S2 Chapter 4: Continuous Random Variables

Two Different Kinds of Randomness

Imagine you’re working at a customer service call center. Throughout our previous chapters, we’ve mastered the art of describing “counts” - binomial distributions and Poisson distributions tell us how many times events occur. But now, we want to ask a fundamentally different question: How long do we need to wait until the first event occurs?

The Language of Continuous Random Variables

Probability Density Function (PDF) - Continuous “Probability Mass”

The fundamental challenge with continuous random variables is that there are infinitely many possible values, so the probability of any exact value is zero. Instead, we think about probability density.

Visualizing the Transition: From Discrete to Continuous

Let’s understand this concept by observing what happens as we increase the number of possible values:

Discrete: Few Values — High probabilities (each bar is tall)

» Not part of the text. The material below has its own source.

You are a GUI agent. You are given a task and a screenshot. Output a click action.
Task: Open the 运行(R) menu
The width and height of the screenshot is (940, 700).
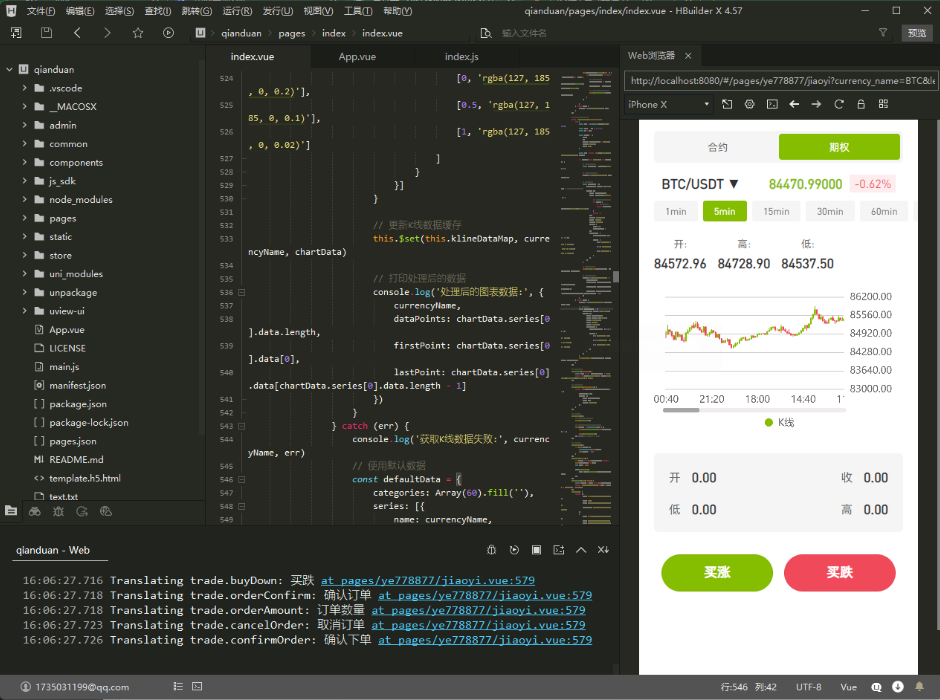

Discrete: More Values — Lower probabilities (bars shrink as more values share the total)

Continuous: Infinite Values — Area under the curve equals probability

$P(a < X < b) = \text{Area under } f(x) \text{ between } a \text{ and } b$

This visualization shows us why we need a new mathematical framework for continuous random variables. The “height” of the curve at any point represents the probability density, and the area under the curve between two points gives us the actual probability.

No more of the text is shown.